»»

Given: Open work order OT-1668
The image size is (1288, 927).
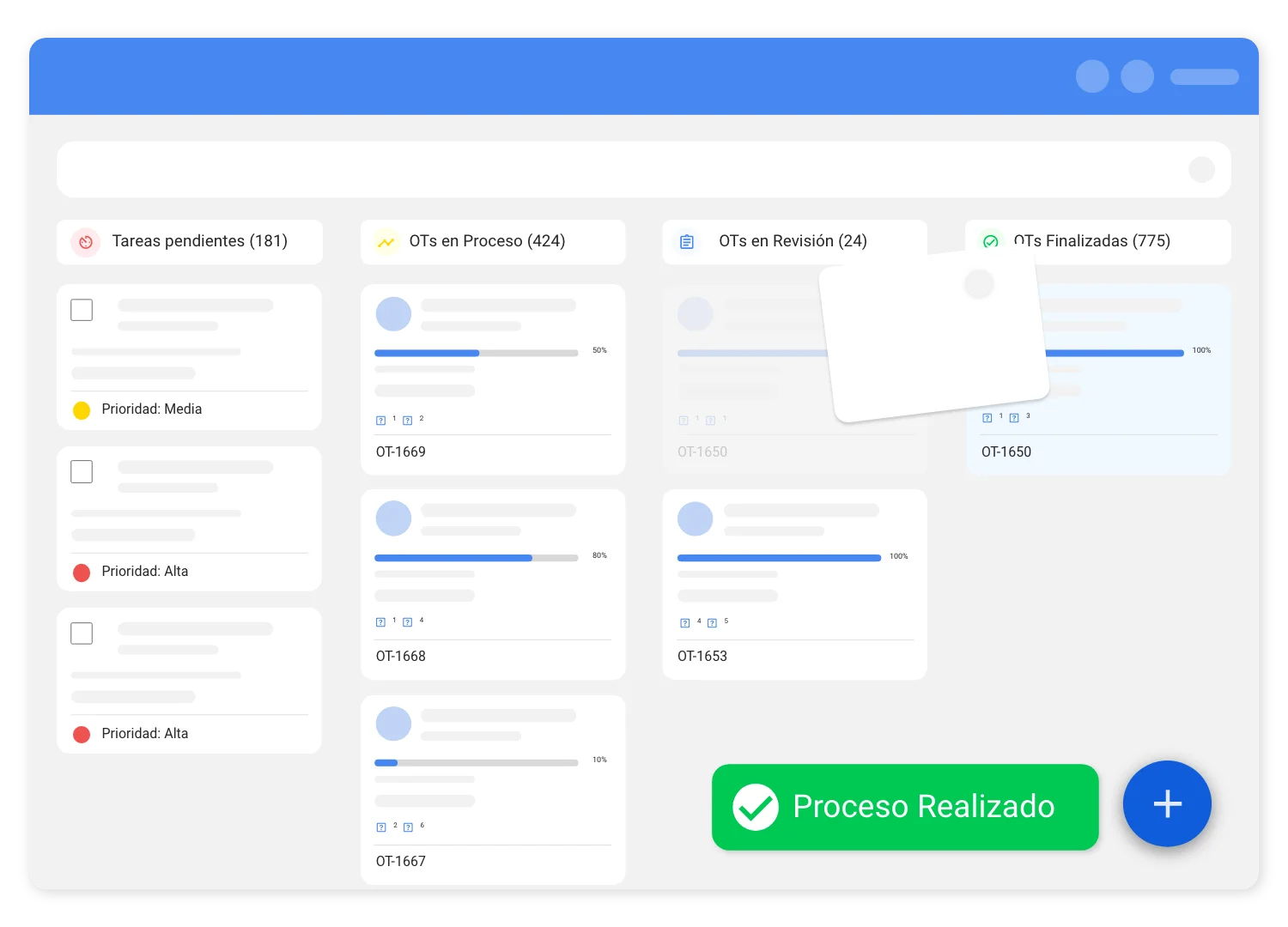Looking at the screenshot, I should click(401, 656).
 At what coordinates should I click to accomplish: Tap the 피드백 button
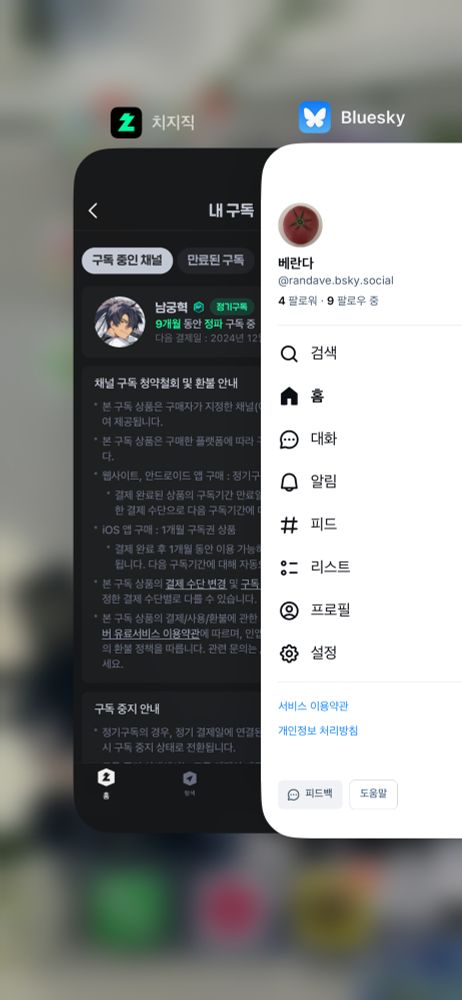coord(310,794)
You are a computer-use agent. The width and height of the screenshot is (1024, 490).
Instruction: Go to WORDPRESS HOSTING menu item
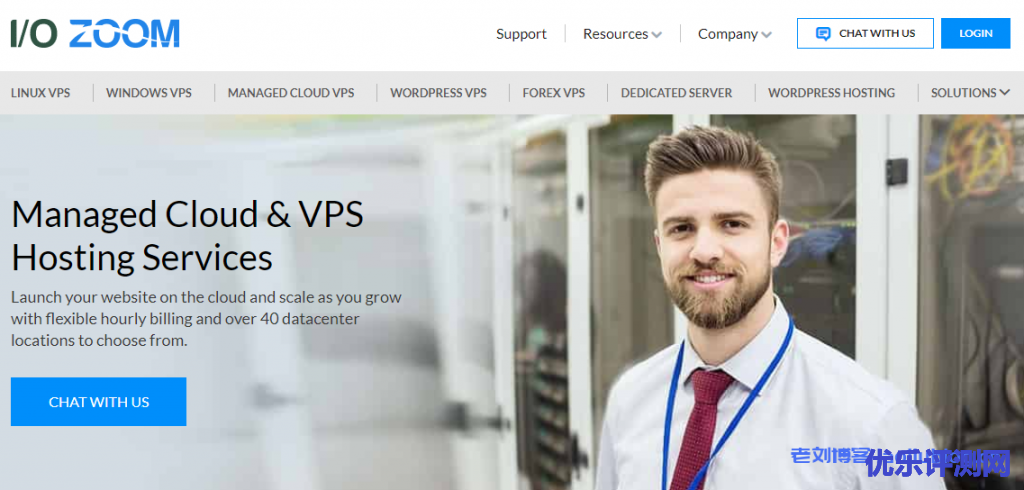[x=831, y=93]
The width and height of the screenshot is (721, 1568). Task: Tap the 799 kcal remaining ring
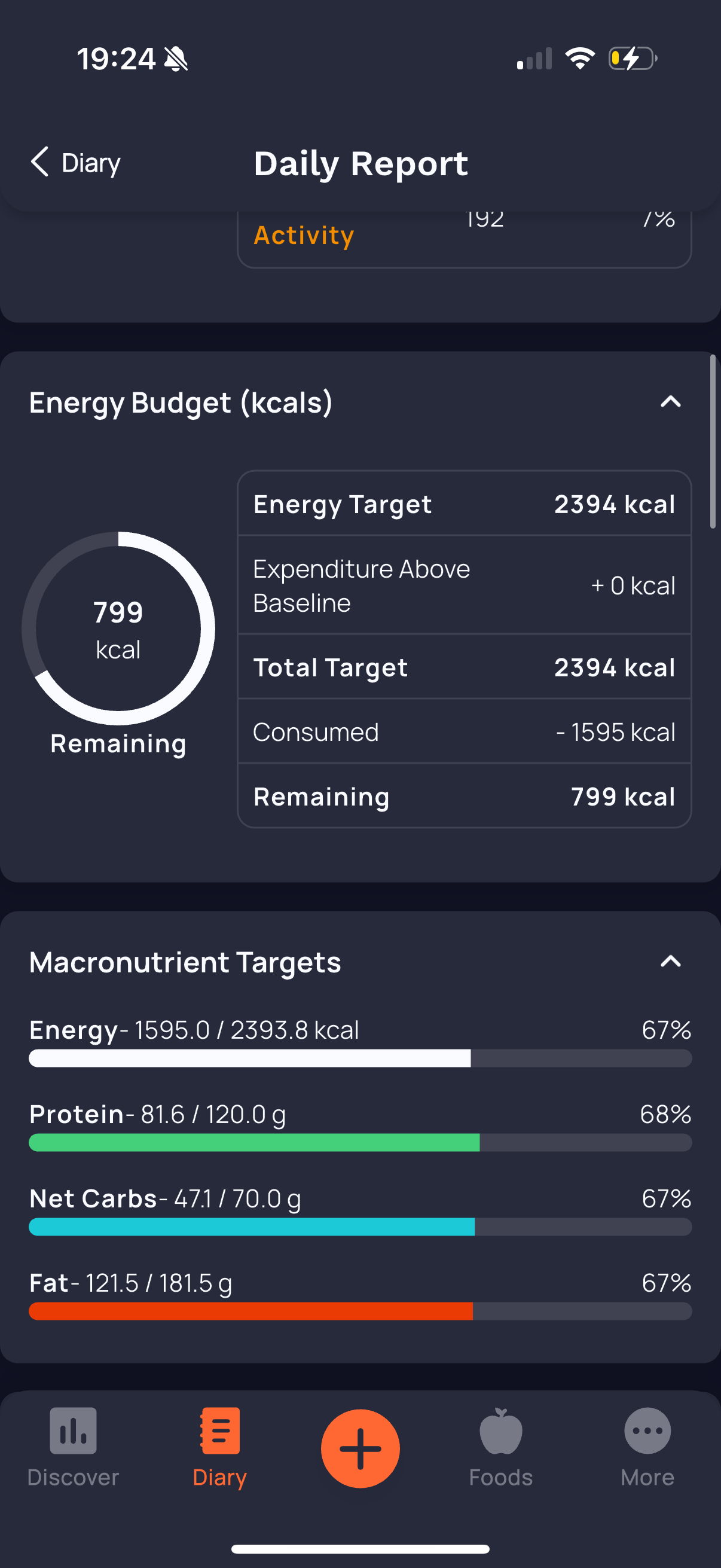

««

■ PROBLEM DETAILS:
The material is to be reproduced verbatim, and no picture may appear in the copy.

■ WRITTEN RESPONSE:
Given: Open work order OT-1668
The image size is (1288, 927).
Looking at the screenshot, I should click(401, 656).
 At what coordinates should I click to accomplish: Tap the 피드백 button
coord(310,794)
You are a computer-use agent. The width and height of the screenshot is (1024, 490).
Instruction: Go to WORDPRESS HOSTING menu item
[x=831, y=93]
The width and height of the screenshot is (721, 1568). Task: Tap the 799 kcal remaining ring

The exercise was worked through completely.